Change Management
Many environments require some kind of change management workflow -- changes must pass through multiple phases (e.g., development, testing, production) and often require approval to move between phases. How might such a system be built into Puppet, or built externally and integrated with Puppet?
This problem is usually known as "Change Management", and it must be solved for multiple problem spaces, including software development. We should be able to take examples from those other problem spaces, but I have not done sufficient research on those other spaces at this point (other than trawling the 'net but not finding much in the way of examples).
Potential Solutions
Rather than going through a complicated analysis of all of the options and what effect the different choices have, I'm just going to lay out what I consider to be the basic options, to provide a framework for discussion. From there, we can hopefully reduce the scope of discussion to the more obviously appropriate solutions.
Parse Trees in a Database
Because Puppet's language is declarative, it's relatively straightforward to model it with a database. It wouldn't necessarily be easy, but it would at least be straightforward. With everything in a database, you could provide an interface for selecting values based on whatever criteria you want, and those decisions could be implemented via conditional structures in the database. The approval process could also be relatively straightforward, because they become approvals of an SQL statement.
The downside of this solution, of course, is that it's a heckuva lot of work. First is creating the database modelling and the necessary interfaces into it, but you are also suddenly limited in code-sharing because you have to translate back and forth between SQL and Puppet code, and the scope of your solution is almost entirely open-ended -- where does your change management application end and Puppet begin?
Because of the open-ended nature of this solution, and the large amount of work involved, I do not think this is a good idea.
Functional Approval Lookup
The simplest solution is just to connect Puppet to an external approval mechanism via a Puppet function and simple keyword lookup. The approval system would have registered values that could be modified as necessary, and then the appropriate values could be looked up in the Puppet language:
package { apache:
ensure => approved("apache-version")
}
The biggest problem with this solution is that systems in different service levels vary by much more than just simple values -- sometimes a different package version has different dependencies or renames a file, and re-factoring an implementation often looks different enough from the original that the difference cannot be modelled with simple values.

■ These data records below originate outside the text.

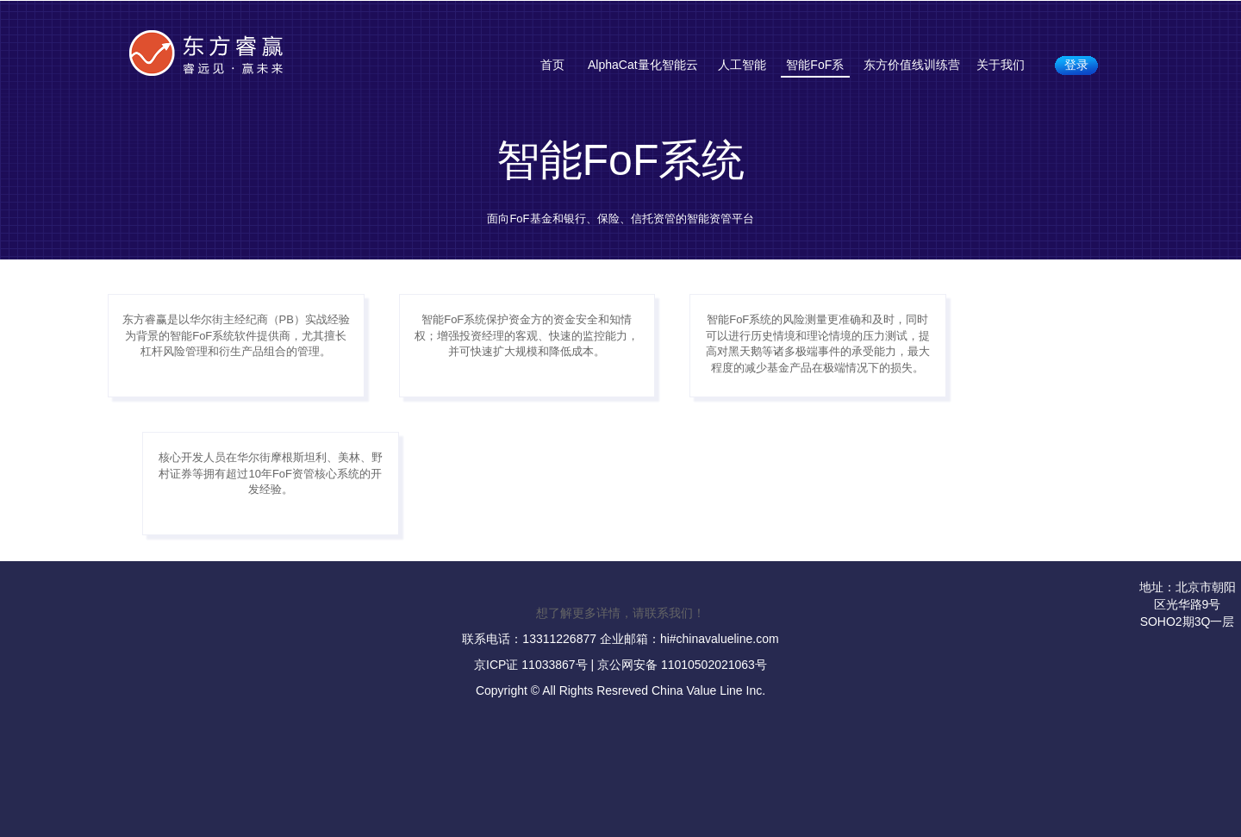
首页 (552, 65)
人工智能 (742, 65)
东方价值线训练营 (912, 65)
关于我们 (1000, 65)
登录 (1076, 65)
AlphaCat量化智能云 (643, 65)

The function could be enhanced to support returning code segments to apply, but then you're back to modelling Puppet elements in the database.
Version Control Solutions
Probably the easiest way to handle differences between machines with slightly different configurations is to create a branch in your version control system for each service level, and then create a mechanism for approving individual changes and merges between branches. This allows you to reuse the version control model for everything except the approval process. This approval process should not be too complicated, although it will almost certainly be tied to a specific version control system. You could use post-commit hooks for registering changes and merges and then have the approval system migrate approved changes and merges into a separate branch.
The big upside to this approach is that it's the most minimalist approach and thus the easiest, and it should support creating a decoupled approval system that could be used with any text-based system, and it should be relatively easy to hook into different version control systems. The downside is that it's entirely unsemantic -- approvers will get plain diffs, rather than semantic modifications (e.g., they'll get two lines mentioning the package version, rather than a single statement along the lines of "changing version from X to Y").
Filtering
This isn't really a complete solution, but it's an idea, anyway. There are multiple points at which a configuration could be filtered through an approval process.
The parse tree could be passed through an approval filter that modified it in some way, probably something like creating conditional structures where there previously were none. Alternatively, each individual host's compiled configuration could be passed through a filter which could fill in values based on the results of approvals. This option probably limits what can be done via the approval mechanism, because again it mostly affects values, not the elements themselves.
You could also potentially directly modify the database cache of host configurations via the approval mechanism, but I think that would again limit your flexibility while requiring too much knowledge of Puppet's internals.
Conclusion
This document is meant more as an entry point to discussion, rather than a real solution, so it should not be seen as a complete listing of options nor should it be expected to be complete. Hopefully it's sufficient to continue discussion, anyway.